## Input
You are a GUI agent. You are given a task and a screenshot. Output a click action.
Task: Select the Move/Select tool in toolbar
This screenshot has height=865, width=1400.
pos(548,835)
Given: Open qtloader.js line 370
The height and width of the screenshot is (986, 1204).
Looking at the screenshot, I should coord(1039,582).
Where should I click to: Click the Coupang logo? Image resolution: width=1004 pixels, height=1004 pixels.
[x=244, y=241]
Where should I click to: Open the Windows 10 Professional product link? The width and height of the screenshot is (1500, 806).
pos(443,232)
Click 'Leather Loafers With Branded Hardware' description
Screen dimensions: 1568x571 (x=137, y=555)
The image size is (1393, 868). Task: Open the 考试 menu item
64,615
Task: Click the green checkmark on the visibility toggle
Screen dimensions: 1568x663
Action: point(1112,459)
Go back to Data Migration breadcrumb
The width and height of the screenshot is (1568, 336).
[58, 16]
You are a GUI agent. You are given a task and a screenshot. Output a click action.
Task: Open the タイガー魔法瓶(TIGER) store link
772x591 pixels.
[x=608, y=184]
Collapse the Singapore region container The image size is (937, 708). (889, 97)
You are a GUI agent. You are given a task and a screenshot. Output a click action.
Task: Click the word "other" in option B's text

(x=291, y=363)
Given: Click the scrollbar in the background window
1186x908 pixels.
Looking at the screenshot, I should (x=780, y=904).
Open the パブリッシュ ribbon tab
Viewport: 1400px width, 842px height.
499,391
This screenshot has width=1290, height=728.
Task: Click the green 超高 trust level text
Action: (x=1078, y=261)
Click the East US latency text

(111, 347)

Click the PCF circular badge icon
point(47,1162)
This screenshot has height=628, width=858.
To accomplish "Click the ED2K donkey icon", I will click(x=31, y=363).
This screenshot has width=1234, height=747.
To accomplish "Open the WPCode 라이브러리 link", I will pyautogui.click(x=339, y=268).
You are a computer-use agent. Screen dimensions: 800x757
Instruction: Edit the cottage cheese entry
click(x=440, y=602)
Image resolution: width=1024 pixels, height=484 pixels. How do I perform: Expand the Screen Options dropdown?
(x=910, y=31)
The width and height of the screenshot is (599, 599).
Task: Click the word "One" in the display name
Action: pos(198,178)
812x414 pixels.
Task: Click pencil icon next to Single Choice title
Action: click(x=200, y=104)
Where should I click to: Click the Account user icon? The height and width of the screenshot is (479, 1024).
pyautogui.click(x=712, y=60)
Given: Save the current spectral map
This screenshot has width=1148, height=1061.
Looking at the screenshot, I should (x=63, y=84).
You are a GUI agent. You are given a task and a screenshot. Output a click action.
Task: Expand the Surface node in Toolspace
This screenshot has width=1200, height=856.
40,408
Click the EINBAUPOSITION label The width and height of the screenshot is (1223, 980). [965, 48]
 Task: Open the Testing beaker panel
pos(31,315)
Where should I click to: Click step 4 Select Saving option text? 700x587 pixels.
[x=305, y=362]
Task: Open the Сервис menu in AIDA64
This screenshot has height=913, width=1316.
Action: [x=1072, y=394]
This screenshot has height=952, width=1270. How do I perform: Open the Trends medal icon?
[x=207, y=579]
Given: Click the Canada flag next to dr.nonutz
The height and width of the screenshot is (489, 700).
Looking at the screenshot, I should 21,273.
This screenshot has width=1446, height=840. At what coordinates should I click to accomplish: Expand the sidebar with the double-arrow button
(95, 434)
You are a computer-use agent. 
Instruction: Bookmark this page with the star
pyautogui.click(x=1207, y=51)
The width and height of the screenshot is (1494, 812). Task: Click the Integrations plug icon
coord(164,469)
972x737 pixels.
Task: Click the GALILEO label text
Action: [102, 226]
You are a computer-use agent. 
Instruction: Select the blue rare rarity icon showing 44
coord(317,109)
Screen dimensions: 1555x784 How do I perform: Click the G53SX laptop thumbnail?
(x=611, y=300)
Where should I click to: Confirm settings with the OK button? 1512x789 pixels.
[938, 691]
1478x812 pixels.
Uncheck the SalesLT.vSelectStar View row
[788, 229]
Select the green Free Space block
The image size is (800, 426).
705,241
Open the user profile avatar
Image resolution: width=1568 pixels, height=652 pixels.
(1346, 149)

## Objective
Reproduce all of the lines above with no changes.

## Result for this exercise
You are a GUI agent. You are given a task and a screenshot. Output a click action.
Task: Select the Move/Select tool in toolbar
This screenshot has height=865, width=1400.
pos(548,835)
Given: Open qtloader.js line 370
The height and width of the screenshot is (986, 1204).
Looking at the screenshot, I should coord(1039,582).
Where should I click to: Click the Coupang logo? Image resolution: width=1004 pixels, height=1004 pixels.
[x=244, y=241]
Where should I click to: Open the Windows 10 Professional product link? The width and height of the screenshot is (1500, 806).
pos(443,232)
Click 'Leather Loafers With Branded Hardware' description
Screen dimensions: 1568x571 (x=137, y=555)
The image size is (1393, 868). Task: Open the 考试 menu item
64,615
Task: Click the green checkmark on the visibility toggle
Screen dimensions: 1568x663
Action: point(1112,459)
Go back to Data Migration breadcrumb
The width and height of the screenshot is (1568, 336).
[58, 16]
You are a GUI agent. You are given a task and a screenshot. Output a click action.
Task: Open the タイガー魔法瓶(TIGER) store link
772x591 pixels.
[x=608, y=184]
Collapse the Singapore region container The image size is (937, 708). (889, 97)
You are a GUI agent. You are given a task and a screenshot. Output a click action.
Task: Click the word "other" in option B's text

(x=291, y=363)
Given: Click the scrollbar in the background window
1186x908 pixels.
Looking at the screenshot, I should (x=780, y=904).
Open the パブリッシュ ribbon tab
Viewport: 1400px width, 842px height.
499,391
This screenshot has width=1290, height=728.
Task: Click the green 超高 trust level text
Action: (x=1078, y=261)
Click the East US latency text

(111, 347)

Click the PCF circular badge icon
point(47,1162)
This screenshot has height=628, width=858.
To accomplish "Click the ED2K donkey icon", I will click(x=31, y=363).
This screenshot has width=1234, height=747.
To accomplish "Open the WPCode 라이브러리 link", I will pyautogui.click(x=339, y=268).
You are a computer-use agent. Screen dimensions: 800x757
Instruction: Edit the cottage cheese entry
click(x=440, y=602)
Image resolution: width=1024 pixels, height=484 pixels. How do I perform: Expand the Screen Options dropdown?
(x=910, y=31)
The width and height of the screenshot is (599, 599).
Task: Click the word "One" in the display name
Action: pos(198,178)
812x414 pixels.
Task: Click pencil icon next to Single Choice title
Action: click(x=200, y=104)
Where should I click to: Click the Account user icon? The height and width of the screenshot is (479, 1024).
pyautogui.click(x=712, y=60)
Given: Save the current spectral map
This screenshot has width=1148, height=1061.
Looking at the screenshot, I should (x=63, y=84).
You are a GUI agent. You are given a task and a screenshot. Output a click action.
Task: Expand the Surface node in Toolspace
This screenshot has width=1200, height=856.
40,408
Click the EINBAUPOSITION label The width and height of the screenshot is (1223, 980). [965, 48]
 Task: Open the Testing beaker panel
pos(31,315)
Where should I click to: Click step 4 Select Saving option text? 700x587 pixels.
[x=305, y=362]
Task: Open the Сервис menu in AIDA64
This screenshot has height=913, width=1316.
Action: [x=1072, y=394]
This screenshot has height=952, width=1270. How do I perform: Open the Trends medal icon?
[x=207, y=579]
Given: Click the Canada flag next to dr.nonutz
The height and width of the screenshot is (489, 700).
Looking at the screenshot, I should 21,273.
This screenshot has width=1446, height=840. At what coordinates should I click to accomplish: Expand the sidebar with the double-arrow button
(95, 434)
You are a computer-use agent. 
Instruction: Bookmark this page with the star
pyautogui.click(x=1207, y=51)
The width and height of the screenshot is (1494, 812). Task: Click the Integrations plug icon
coord(164,469)
972x737 pixels.
Task: Click the GALILEO label text
Action: [102, 226]
You are a computer-use agent. 
Instruction: Select the blue rare rarity icon showing 44
coord(317,109)
Screen dimensions: 1555x784 How do I perform: Click the G53SX laptop thumbnail?
(x=611, y=300)
Where should I click to: Confirm settings with the OK button? 1512x789 pixels.
[938, 691]
1478x812 pixels.
Uncheck the SalesLT.vSelectStar View row
[788, 229]
Select the green Free Space block
The image size is (800, 426).
705,241
Open the user profile avatar
Image resolution: width=1568 pixels, height=652 pixels.
(1346, 149)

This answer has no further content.